LAUSR

Bile acids (BAs) affect the intestinal environment by ensuring barrier integrity, regulating epithelium turnover, maintaining microbiota balance, and modulating the immune system. As a master regulator of BAs homeostasis and innate immunity, Farnesoid X Receptor (FXR), is severely compromised in inflammatory bowel disease (IBD) and colitis-associated colorectal carcinoma (CAC) patients. At the front line, gut macrophages react to the microbiota and metabolites that breach the epithelium. We aim to study the role of the BAs-FXR axis in macrophages. To dissect how inflammation drives tumorigenesis, we employed a classic mouse model of CAC, profiled BAs and cytokines, monitored tumorigenesis, and examined the function of macrophages and Th17 cells. Moreover, we investigated the potential of FexD, an FXR agonist, in ameliorating intestinal inflammation, thus inhibiting tumorigenesis. Further, we identified how macrophage intrinsic FXR senses the BAs abnormality and reshapes the gut macrophages in vivo and ex vivo. We also investigated the potential role of pro-inflammatory cytokines in stimulating intestinal stem cells (ISCs)’ stemness using mouse organoids. This study demonstrates that inflammation-induced epithelial abnormalities compromised FXR signaling and altered BAs profile in CAC. Gut macrophage intrinsic FXR senses the aberrant BAs, leading to the secretion of pro-inflammatory cytokines, which promotes ISCs’ proliferation. Notably, FexD reduced intestinal inflammation and tumorigenesis by suppressing pro-inflammatory responses in gut macrophages and Th17 cells. Mechanistically, FXR regulates gut macrophages' recruitment, polarization, maturation, and crosstalk with Th17 cells.

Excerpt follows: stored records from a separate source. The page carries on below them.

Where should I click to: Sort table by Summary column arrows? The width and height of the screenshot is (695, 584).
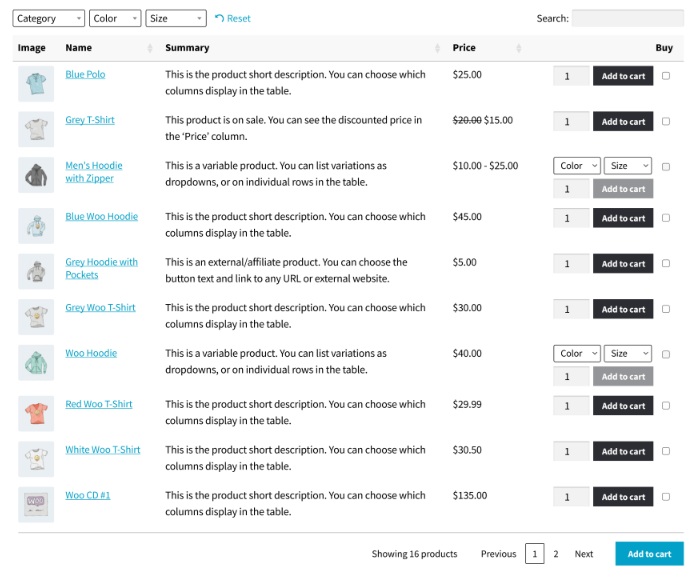pos(438,48)
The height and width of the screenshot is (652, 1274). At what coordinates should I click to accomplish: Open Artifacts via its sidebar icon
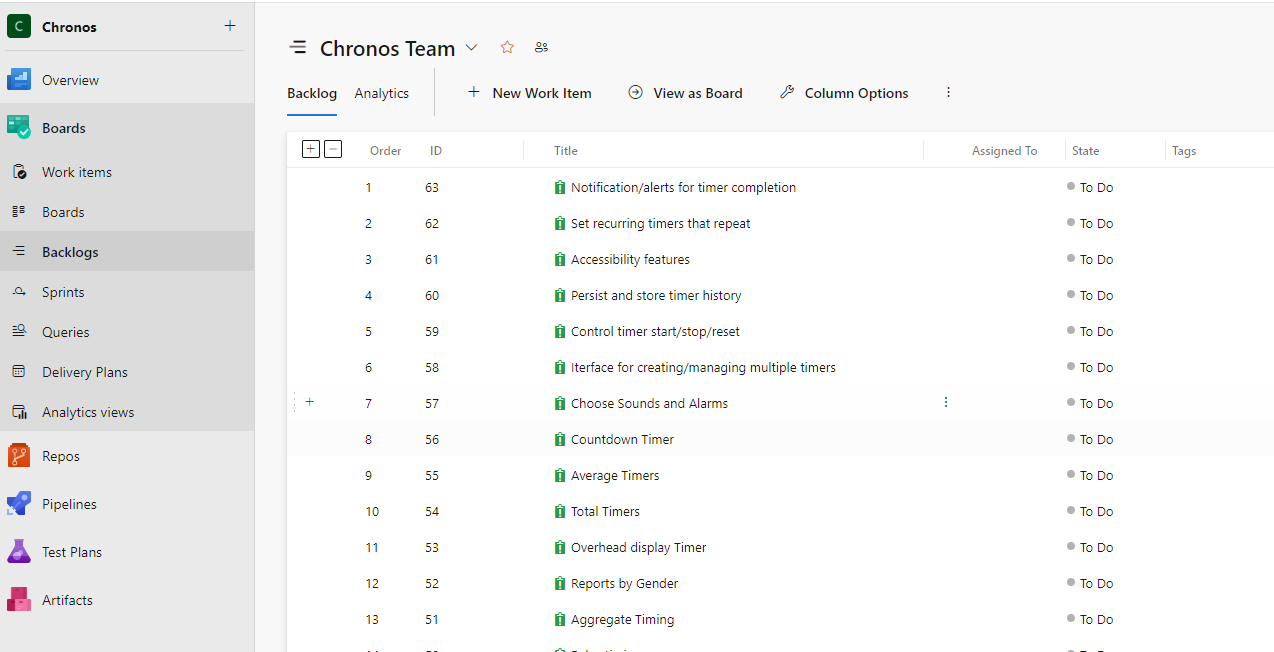[19, 600]
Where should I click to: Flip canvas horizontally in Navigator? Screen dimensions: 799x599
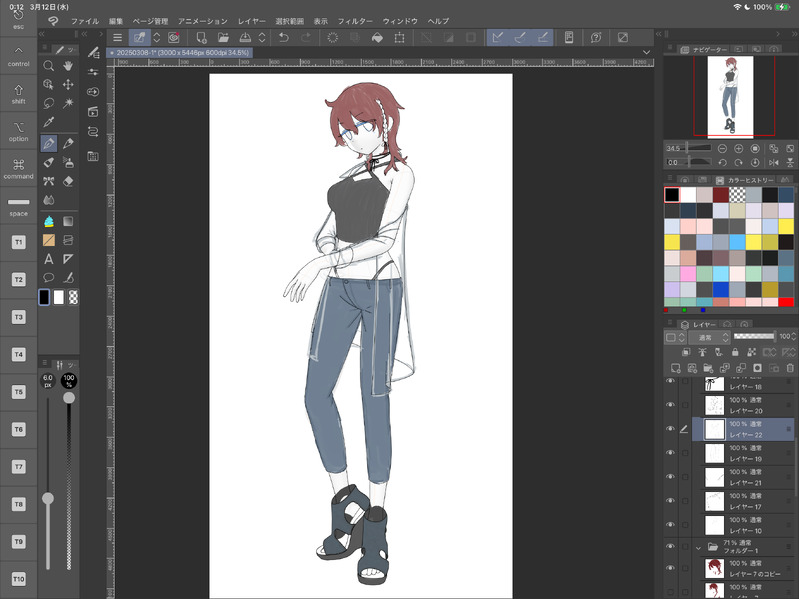pos(772,162)
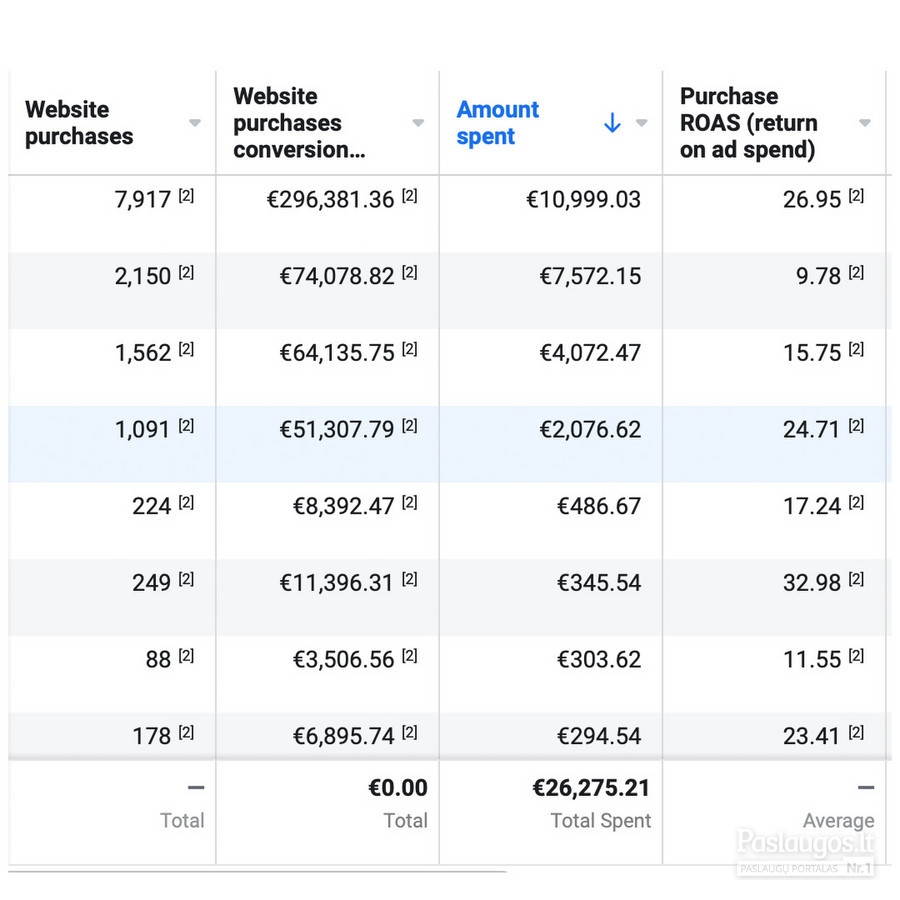900x900 pixels.
Task: Open Purchase ROAS column dropdown arrow
Action: coord(865,123)
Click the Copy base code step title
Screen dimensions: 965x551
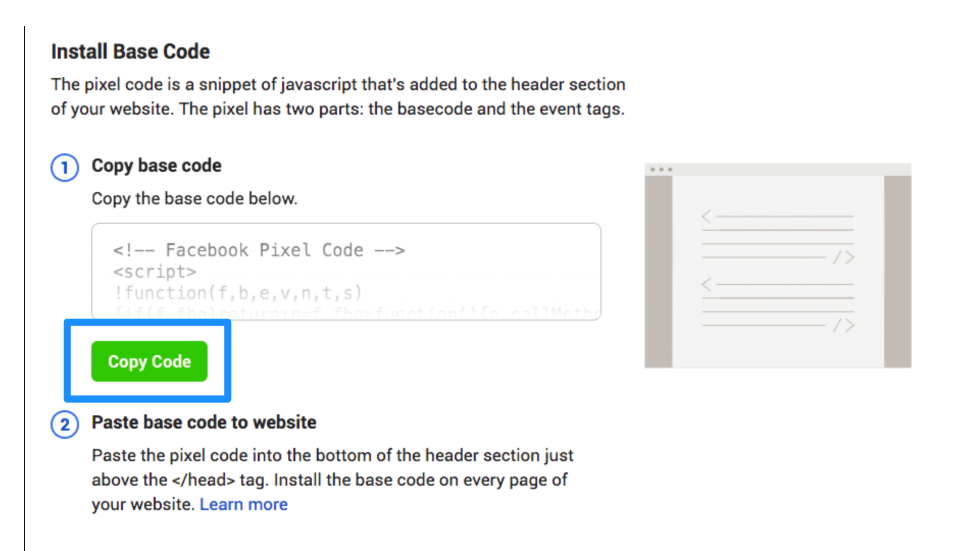coord(156,166)
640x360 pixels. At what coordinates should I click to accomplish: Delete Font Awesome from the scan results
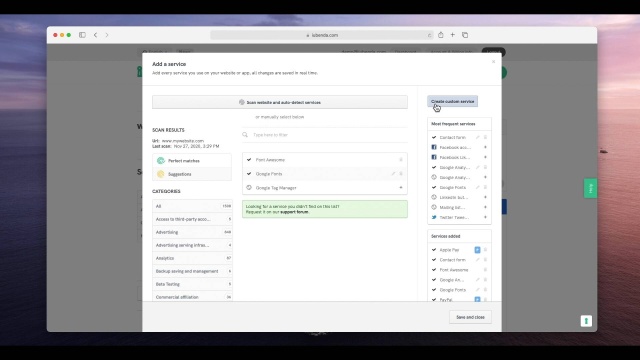401,160
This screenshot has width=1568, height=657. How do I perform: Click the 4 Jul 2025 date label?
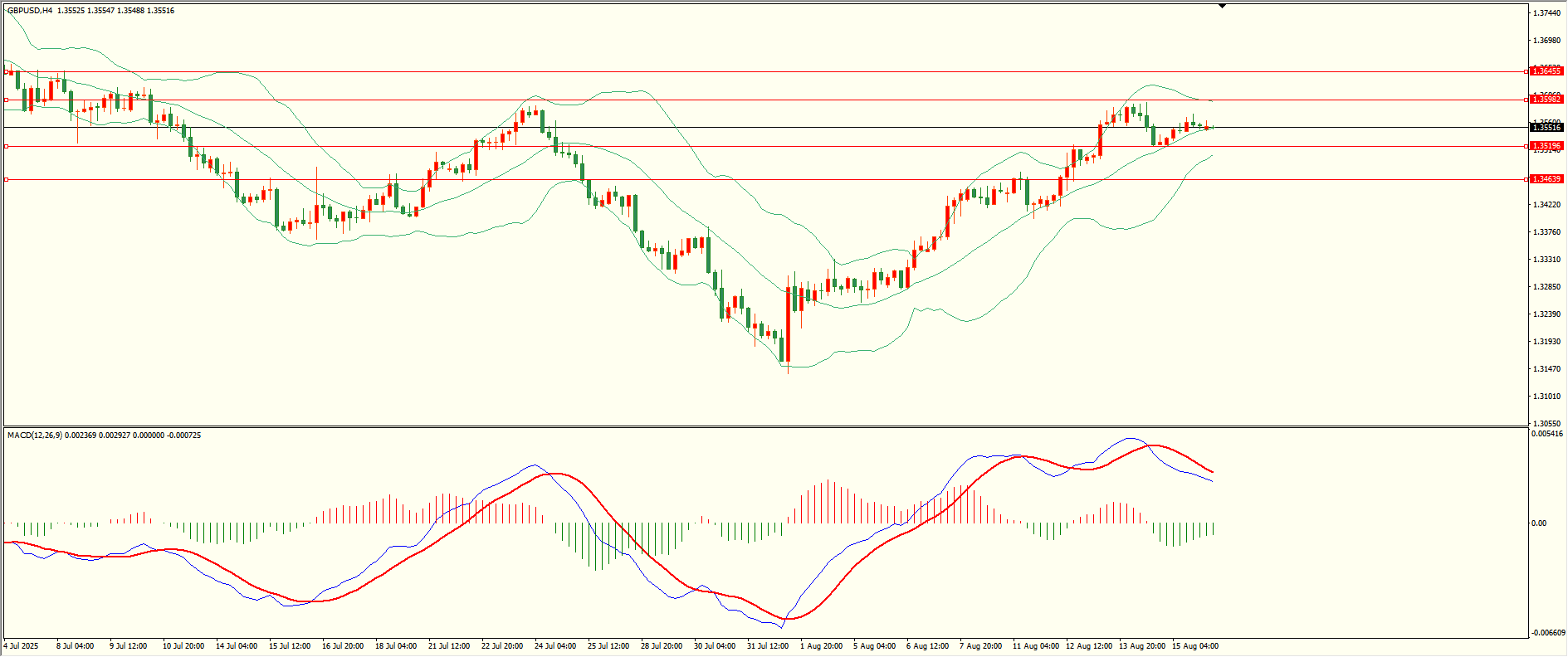coord(21,646)
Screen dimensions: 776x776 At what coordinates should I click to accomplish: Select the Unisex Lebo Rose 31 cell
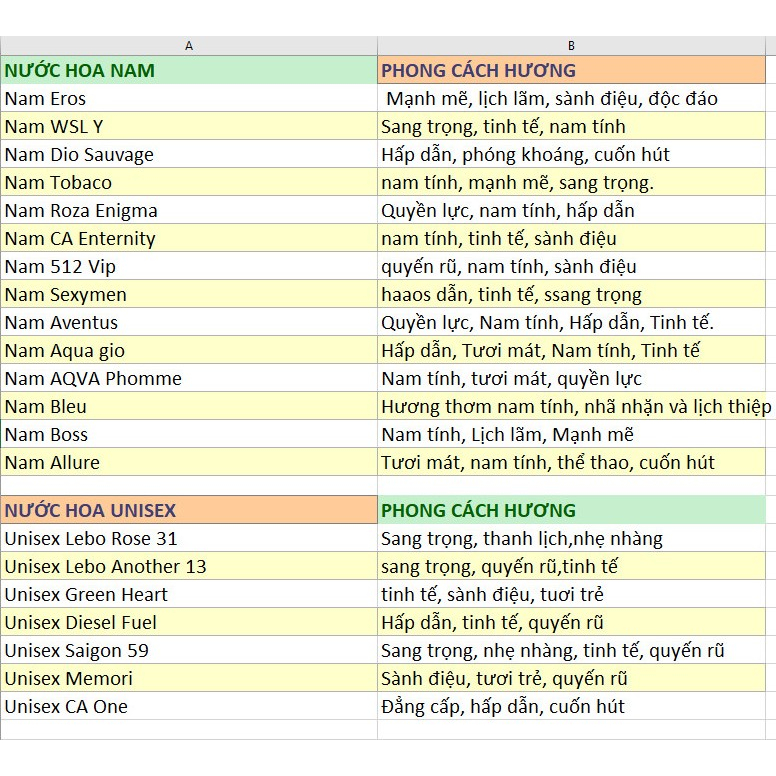click(189, 538)
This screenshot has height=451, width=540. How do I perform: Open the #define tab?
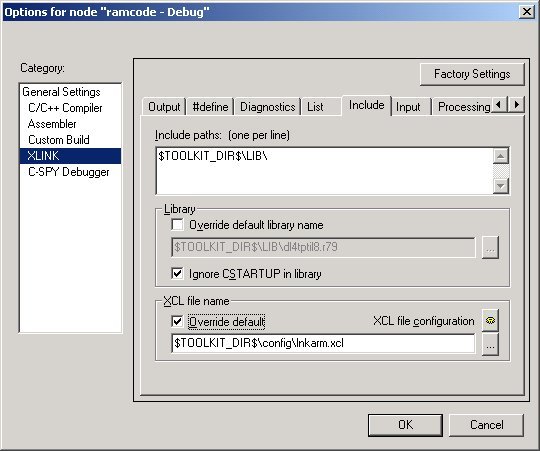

In summary, we uncovered a novel role of FXR modulation of gut macrophages, highlighting the potential of FXR as a therapeutic target over biologicals for treating colon cancer. Citation Format: Ting Fu, Xingchen Dong. FXR mediates macrophage intrinsic responses to suppress colon cancer progression [abstract]. In: Proceedings of the American Association for Cancer Research Annual Meeting 2023; Part 1 (Regular and Invited Abstracts); 2023 Apr 14-19; Orlando, FL. Philadelphia (PA): AACR; Cancer Res 2023;83(7_Suppl):Abstract nr 3442.